Your goal — Transcribe the records word for word, beginning with the first line and ending with the line that contains "Task: Click the blue"; include nothing else.

[Stored data entries]
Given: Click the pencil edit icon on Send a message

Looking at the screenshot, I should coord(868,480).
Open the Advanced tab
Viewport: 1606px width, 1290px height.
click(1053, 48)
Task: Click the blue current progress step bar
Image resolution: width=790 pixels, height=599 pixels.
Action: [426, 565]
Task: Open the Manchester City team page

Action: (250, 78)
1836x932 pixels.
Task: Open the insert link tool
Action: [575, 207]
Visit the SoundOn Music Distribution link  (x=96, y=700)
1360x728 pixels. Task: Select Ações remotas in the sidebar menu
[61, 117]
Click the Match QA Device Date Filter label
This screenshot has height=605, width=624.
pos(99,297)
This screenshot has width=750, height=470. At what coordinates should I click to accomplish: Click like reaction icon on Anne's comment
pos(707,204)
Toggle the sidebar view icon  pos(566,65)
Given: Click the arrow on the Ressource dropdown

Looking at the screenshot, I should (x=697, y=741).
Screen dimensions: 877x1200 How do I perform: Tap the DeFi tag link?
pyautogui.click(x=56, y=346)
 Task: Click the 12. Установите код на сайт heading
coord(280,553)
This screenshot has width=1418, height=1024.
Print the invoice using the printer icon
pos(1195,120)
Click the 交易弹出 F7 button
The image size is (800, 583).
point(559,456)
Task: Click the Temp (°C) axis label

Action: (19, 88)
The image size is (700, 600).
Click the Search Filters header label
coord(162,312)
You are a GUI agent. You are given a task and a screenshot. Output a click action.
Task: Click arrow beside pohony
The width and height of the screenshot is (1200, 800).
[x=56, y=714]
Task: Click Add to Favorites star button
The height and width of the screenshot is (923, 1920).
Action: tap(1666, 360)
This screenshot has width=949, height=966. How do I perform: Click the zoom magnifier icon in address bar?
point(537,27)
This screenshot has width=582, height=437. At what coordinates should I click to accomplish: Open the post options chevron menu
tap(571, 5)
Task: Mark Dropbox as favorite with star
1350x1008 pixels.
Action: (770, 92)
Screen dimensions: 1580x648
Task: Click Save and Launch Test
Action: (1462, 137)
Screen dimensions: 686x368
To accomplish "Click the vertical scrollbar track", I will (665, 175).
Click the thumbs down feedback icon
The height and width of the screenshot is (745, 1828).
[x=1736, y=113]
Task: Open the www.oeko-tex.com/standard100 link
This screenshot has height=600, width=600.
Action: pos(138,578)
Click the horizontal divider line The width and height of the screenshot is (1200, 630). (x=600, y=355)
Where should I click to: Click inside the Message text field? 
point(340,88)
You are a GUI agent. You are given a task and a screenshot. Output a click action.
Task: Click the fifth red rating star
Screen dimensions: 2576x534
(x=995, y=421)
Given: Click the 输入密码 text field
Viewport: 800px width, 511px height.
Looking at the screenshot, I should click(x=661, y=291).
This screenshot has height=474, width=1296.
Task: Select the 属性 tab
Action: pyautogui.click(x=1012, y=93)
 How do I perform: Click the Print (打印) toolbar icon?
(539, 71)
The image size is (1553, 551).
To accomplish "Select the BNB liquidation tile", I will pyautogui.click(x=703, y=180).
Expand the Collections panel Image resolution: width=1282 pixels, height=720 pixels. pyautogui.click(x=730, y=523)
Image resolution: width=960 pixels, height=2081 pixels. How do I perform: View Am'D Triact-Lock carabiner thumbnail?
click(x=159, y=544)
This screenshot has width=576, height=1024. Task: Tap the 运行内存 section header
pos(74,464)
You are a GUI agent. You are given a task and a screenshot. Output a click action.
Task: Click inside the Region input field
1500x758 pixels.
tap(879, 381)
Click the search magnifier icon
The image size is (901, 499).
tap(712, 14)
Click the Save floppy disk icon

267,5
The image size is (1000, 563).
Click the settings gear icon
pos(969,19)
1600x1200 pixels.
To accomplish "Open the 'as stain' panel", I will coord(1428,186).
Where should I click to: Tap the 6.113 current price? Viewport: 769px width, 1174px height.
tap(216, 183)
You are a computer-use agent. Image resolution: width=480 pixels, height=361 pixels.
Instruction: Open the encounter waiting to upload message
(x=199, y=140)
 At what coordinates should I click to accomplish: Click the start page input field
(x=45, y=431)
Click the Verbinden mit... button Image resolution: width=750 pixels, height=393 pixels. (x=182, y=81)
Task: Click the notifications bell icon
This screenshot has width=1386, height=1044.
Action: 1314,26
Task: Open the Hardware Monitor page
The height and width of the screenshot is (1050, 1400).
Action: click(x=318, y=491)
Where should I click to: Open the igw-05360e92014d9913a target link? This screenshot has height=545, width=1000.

Response —
Given: Click the pencil edit icon on Send a message

Looking at the screenshot, I should coord(868,480).
Open the Advanced tab
Viewport: 1606px width, 1290px height.
click(1053, 48)
Task: Click the blue current progress step bar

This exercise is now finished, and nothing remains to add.